• [PROBLEM TO WORK ON]: Find the word "Focus" in the data. Return every line where it appears.

[Stored records]

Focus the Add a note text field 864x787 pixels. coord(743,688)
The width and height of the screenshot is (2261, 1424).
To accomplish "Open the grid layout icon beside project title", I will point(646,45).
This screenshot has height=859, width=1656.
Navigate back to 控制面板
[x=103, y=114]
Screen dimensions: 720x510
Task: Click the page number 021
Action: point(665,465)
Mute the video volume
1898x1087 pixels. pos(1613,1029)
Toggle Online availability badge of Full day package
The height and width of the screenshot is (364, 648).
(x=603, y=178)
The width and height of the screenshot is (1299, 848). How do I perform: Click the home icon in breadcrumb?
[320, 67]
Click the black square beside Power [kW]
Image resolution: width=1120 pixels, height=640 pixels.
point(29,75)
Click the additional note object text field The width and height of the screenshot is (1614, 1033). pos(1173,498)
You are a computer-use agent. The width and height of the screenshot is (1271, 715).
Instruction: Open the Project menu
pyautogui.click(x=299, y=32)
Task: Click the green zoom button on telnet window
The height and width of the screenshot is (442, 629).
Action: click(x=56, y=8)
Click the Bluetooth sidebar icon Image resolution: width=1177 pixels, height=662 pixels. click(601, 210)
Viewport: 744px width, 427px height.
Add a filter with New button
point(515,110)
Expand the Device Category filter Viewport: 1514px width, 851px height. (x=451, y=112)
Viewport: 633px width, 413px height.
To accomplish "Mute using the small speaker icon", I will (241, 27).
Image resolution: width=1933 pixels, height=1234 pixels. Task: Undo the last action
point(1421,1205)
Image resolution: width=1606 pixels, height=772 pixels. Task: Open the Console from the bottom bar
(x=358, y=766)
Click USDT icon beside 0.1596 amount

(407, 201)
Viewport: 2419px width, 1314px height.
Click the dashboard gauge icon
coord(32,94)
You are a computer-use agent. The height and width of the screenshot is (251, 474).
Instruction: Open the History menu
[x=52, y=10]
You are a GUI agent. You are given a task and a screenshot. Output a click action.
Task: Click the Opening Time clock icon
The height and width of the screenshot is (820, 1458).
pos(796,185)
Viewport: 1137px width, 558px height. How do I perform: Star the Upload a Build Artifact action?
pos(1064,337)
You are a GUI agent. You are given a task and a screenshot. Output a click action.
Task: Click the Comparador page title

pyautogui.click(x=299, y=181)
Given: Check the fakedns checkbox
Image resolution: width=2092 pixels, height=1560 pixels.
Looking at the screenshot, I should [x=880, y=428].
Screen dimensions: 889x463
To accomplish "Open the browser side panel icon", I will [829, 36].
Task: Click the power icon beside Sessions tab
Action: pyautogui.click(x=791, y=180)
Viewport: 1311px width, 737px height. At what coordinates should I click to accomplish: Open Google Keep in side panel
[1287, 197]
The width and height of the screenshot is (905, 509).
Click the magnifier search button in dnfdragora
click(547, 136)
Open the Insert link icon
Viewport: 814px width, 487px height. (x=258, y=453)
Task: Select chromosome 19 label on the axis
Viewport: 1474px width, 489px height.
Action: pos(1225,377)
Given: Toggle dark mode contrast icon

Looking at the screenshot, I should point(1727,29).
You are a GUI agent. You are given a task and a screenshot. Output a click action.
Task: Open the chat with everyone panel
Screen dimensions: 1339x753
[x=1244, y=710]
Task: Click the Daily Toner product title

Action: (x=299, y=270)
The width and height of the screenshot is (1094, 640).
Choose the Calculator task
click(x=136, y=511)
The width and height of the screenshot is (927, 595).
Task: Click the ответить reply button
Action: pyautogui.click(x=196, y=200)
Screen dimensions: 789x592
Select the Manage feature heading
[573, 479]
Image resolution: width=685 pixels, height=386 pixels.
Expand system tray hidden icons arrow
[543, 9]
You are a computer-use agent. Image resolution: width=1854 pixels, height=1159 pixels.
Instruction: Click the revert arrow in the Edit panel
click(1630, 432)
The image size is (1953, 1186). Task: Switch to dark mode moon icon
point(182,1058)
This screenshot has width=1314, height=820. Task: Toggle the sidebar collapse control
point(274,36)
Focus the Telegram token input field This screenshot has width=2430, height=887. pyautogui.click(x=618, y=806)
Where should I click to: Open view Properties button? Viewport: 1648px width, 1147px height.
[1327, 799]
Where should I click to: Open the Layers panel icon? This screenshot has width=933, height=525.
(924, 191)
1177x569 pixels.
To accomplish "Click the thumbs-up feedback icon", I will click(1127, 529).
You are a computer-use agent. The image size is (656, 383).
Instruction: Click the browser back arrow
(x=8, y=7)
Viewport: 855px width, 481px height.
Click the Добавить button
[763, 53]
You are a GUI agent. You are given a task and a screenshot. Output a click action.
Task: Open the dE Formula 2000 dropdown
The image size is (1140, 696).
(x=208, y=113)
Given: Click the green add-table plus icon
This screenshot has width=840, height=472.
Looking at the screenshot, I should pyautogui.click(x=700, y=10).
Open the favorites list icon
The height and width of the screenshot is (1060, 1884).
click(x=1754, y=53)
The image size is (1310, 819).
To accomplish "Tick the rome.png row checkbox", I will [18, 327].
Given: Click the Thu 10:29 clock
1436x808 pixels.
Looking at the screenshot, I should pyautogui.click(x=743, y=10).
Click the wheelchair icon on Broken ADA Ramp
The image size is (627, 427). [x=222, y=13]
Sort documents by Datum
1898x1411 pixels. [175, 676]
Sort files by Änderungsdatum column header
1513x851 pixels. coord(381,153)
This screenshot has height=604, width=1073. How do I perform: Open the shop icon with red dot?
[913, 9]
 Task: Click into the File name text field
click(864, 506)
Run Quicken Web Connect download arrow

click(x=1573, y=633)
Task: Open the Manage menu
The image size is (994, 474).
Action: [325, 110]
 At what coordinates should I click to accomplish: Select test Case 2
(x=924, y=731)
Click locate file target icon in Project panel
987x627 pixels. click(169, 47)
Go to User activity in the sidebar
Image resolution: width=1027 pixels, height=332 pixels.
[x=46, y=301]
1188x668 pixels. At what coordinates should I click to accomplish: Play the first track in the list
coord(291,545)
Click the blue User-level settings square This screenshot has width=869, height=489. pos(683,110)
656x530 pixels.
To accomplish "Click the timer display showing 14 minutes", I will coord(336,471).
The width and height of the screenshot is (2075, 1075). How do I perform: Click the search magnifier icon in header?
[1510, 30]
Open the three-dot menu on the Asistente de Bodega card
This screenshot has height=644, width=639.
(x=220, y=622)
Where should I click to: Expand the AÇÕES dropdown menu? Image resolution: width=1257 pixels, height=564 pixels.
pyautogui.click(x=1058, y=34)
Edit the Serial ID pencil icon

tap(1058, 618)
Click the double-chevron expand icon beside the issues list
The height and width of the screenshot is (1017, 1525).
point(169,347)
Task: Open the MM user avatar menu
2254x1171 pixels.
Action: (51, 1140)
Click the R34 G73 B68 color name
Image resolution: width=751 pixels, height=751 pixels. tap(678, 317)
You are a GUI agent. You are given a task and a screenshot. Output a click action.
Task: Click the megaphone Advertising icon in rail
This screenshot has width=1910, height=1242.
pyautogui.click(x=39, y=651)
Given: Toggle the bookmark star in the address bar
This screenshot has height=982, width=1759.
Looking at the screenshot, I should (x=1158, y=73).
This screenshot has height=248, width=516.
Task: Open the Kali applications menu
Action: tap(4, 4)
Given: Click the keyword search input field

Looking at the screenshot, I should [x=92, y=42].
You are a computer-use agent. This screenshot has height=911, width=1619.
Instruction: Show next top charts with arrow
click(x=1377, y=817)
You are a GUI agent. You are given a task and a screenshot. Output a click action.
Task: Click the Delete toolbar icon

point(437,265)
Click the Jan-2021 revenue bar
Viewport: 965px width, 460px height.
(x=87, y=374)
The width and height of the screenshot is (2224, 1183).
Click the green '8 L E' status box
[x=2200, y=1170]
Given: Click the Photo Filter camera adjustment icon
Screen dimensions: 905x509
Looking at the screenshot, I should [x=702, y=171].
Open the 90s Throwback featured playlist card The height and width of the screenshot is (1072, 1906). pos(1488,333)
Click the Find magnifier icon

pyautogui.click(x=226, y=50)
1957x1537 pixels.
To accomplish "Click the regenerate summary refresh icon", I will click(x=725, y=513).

• [TASK OUTPUT]:
Focus the Add a note text field 864x787 pixels. coord(743,688)
Focus the Telegram token input field This screenshot has width=2430, height=887. pyautogui.click(x=618, y=806)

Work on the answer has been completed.